Axpo privilégie la construction de trois à quatre centrales à gaz pour garantir l'approvisionnement en électricité de la Suisse. Thomas Sieber, président du conseil d'administration, l'a déclaré dans une interview accordée aux titres CH-Media. Le scénario privilégié par le groupe énergétique combine l'hydroélectricité, les énergies renouvelables et le gaz.
Les centrales à gaz présenteraient de «grands avantages», car elles sont facilement modulables, peuvent être construites relativement rapidement et apportent de la flexibilité au réseau. Il faudrait toutefois créer les conditions nécessaires et procéder à des adaptations législatives pour permettre leur construction.

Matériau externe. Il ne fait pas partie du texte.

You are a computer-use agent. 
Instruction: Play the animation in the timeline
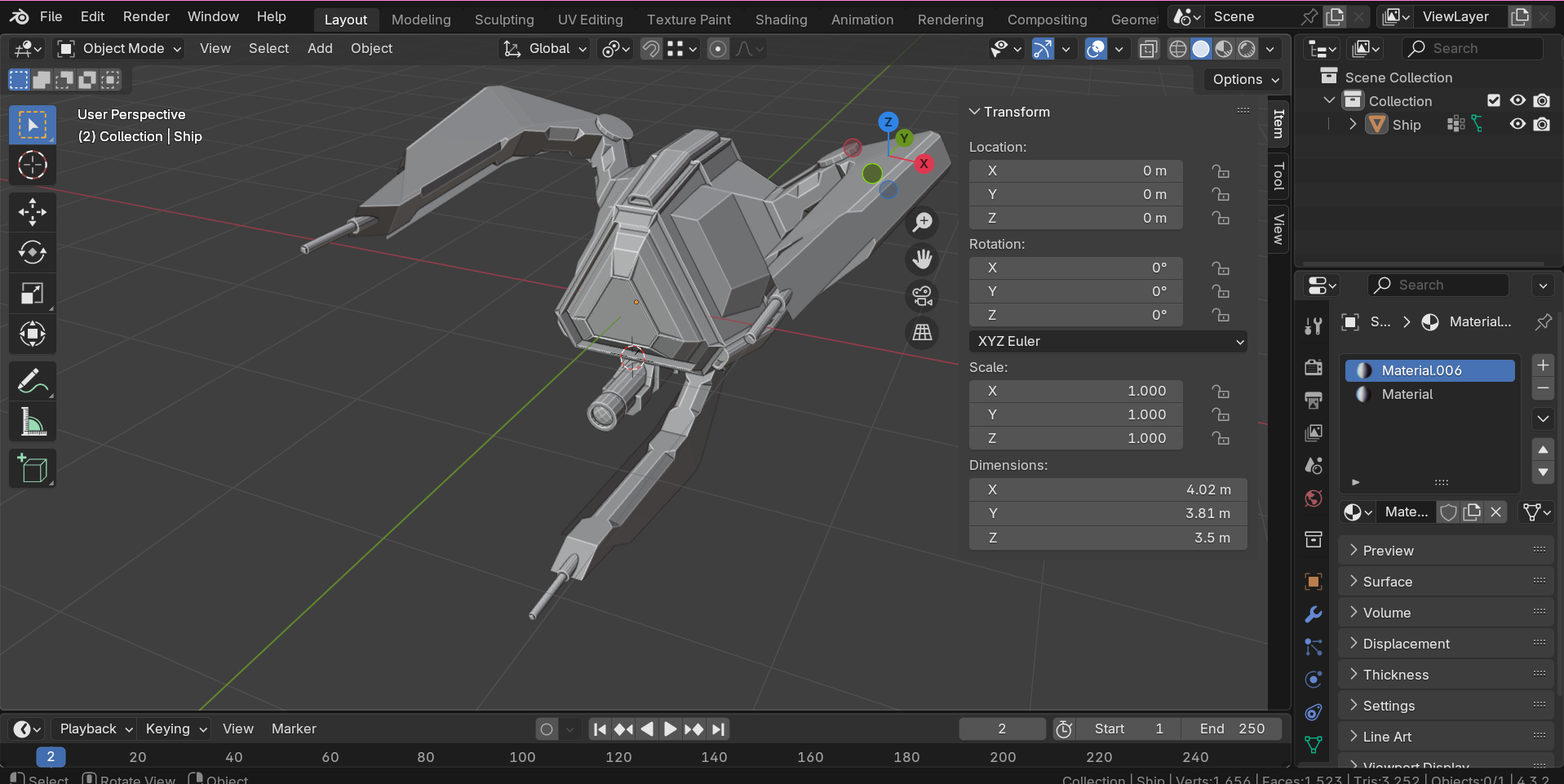(670, 729)
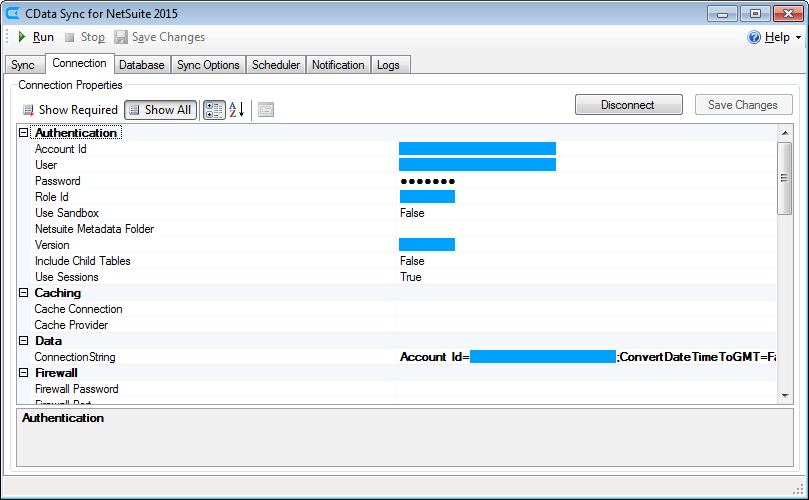This screenshot has width=809, height=500.
Task: Click the Stop toolbar icon
Action: (69, 37)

Dans le même temps, la poursuite de l'exploitation des centrales nucléaires existantes reste essentielle. «Cela nous donne le temps de développer d'autres capacités et constitue, d'un point de vue économique, l'option la plus rentable pour l'électricité hivernale au cours des prochaines années, voire des prochaines décennies», a déclaré Thomas Sieber dans l'entretien publié lundi.

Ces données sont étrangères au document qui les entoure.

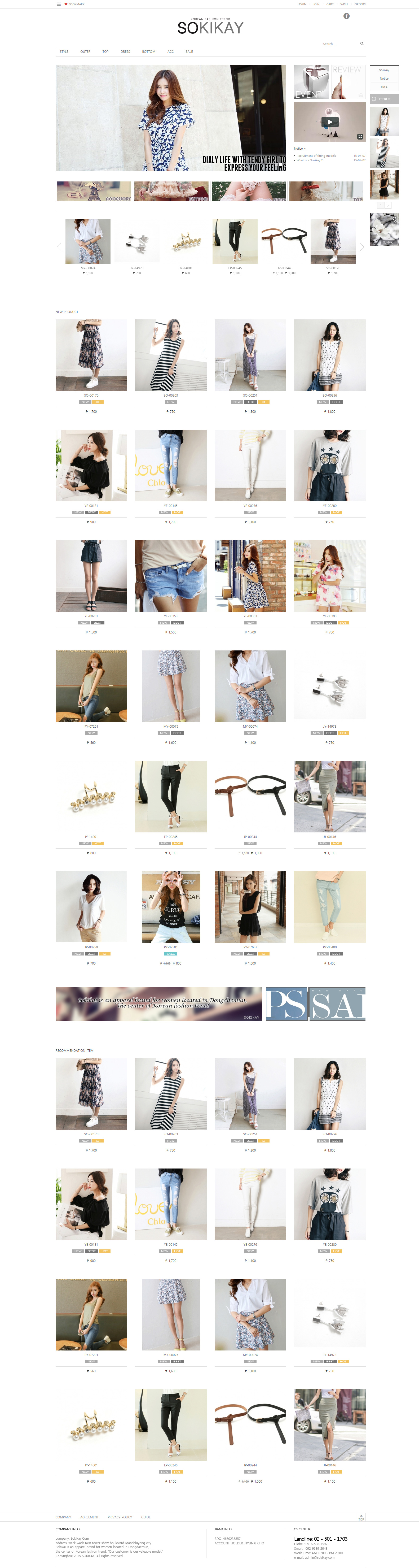The image size is (419, 1568).
Task: Click the search magnifier icon
Action: pyautogui.click(x=362, y=44)
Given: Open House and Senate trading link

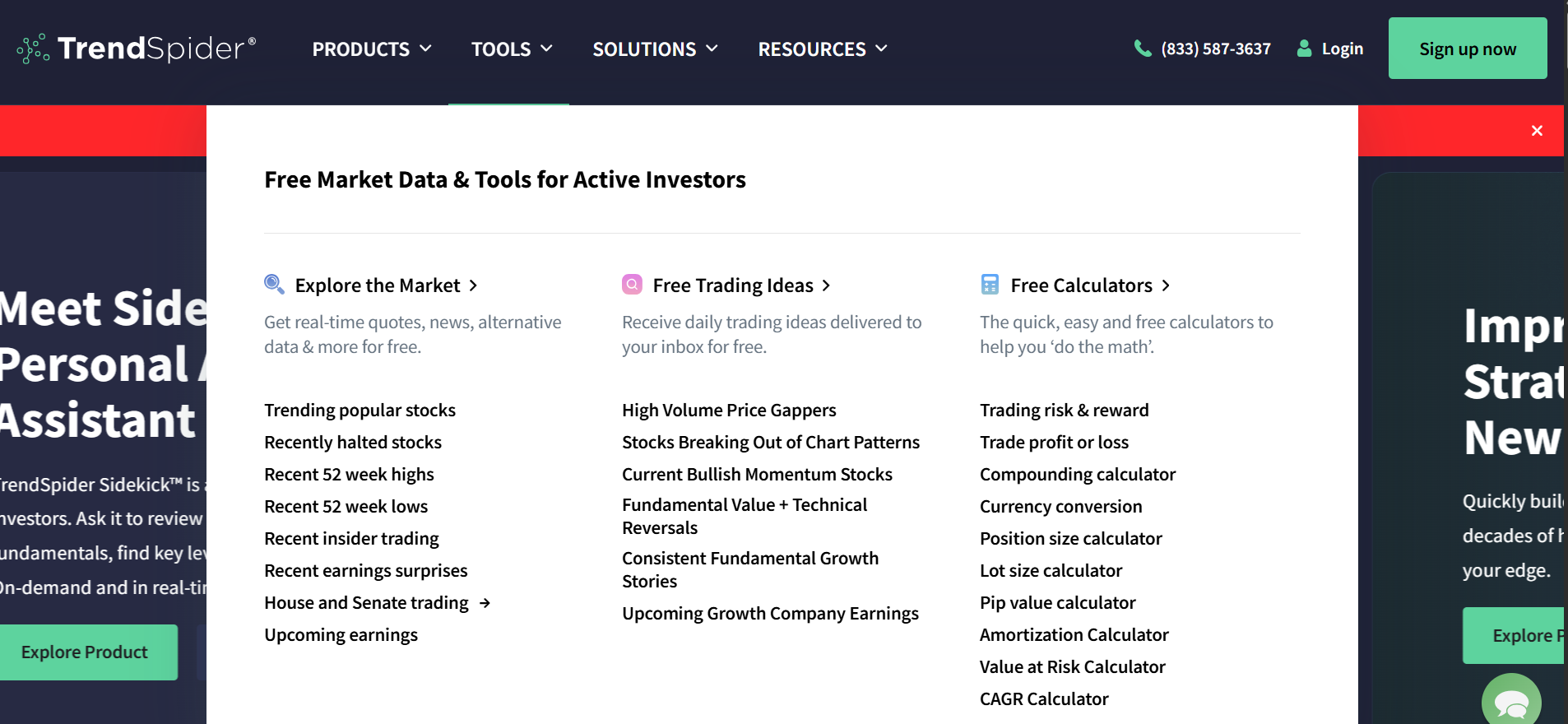Looking at the screenshot, I should pos(367,603).
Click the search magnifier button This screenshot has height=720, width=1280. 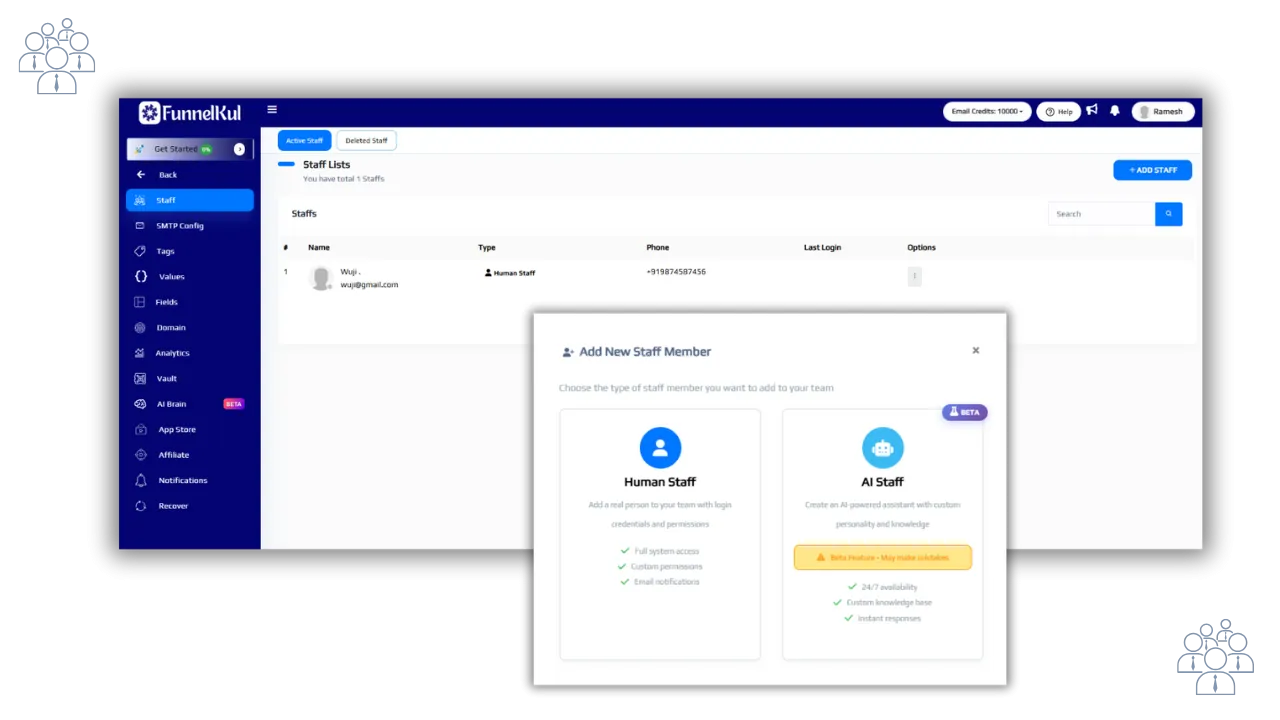(x=1168, y=214)
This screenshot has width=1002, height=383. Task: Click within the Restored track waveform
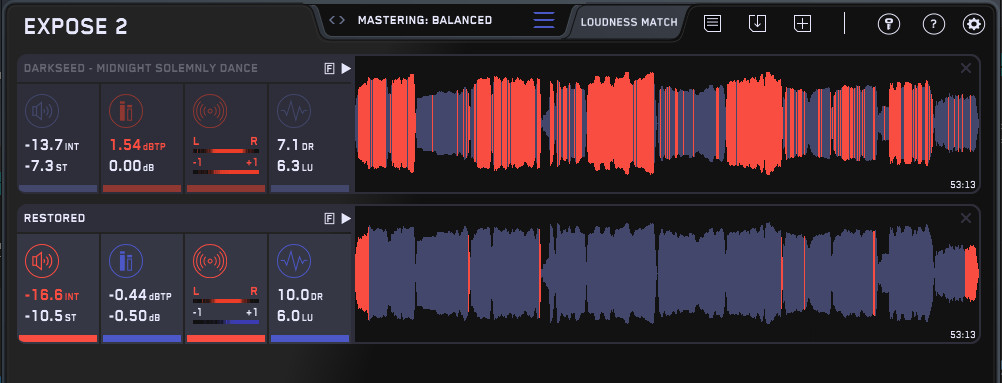coord(667,274)
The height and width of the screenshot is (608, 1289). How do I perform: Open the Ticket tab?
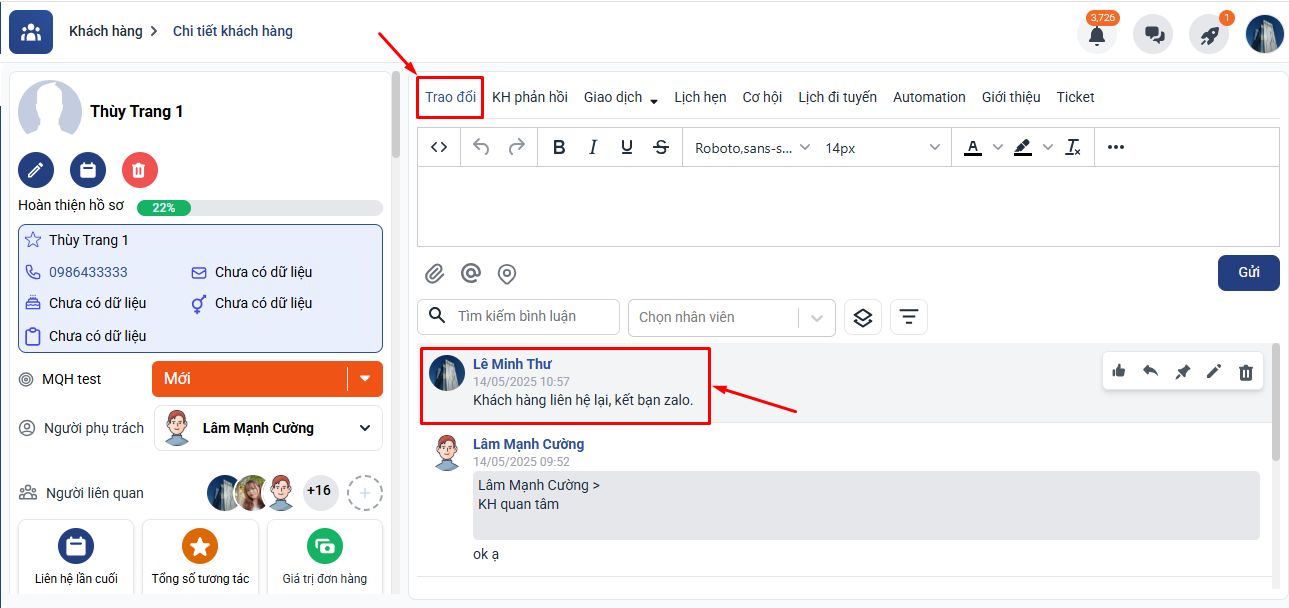pos(1075,97)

Encore 80 ans d'exploitation envisageable
Pour Gösgen et Leibstadt, des durées d'exploitation pouvant aller jusqu'à 80 ans sont envisageables. Dans le cas de Gösgen, il faudra décider d'ici 2029 si la centrale continuera à fonctionner ou si elle sera mise hors service comme prévu.
Thomas Sieber s’est également prononcé en faveur d’une orientation plus marquée des subventions vers la production d'électricité hivernale et de la poursuite du développement de l’énergie éolienne. La Suisse doit agir dès maintenant pour pouvoir garantir une production suffisante d’électricité hivernale et la sécurité d’approvisionnement d’ici 2050.
À moyen terme, les prix de l'électricité devraient plutôt baisser. A l'échelle mondiale, de plus en plus d'énergies renouvelables sont intégrées au réseau, ce qui a pour effet de modérer les prix, a déclaré Thomas Sieber, qui quittera ses fonctions de président du conseil d'administration d'Axpo à la fin du mois de mai.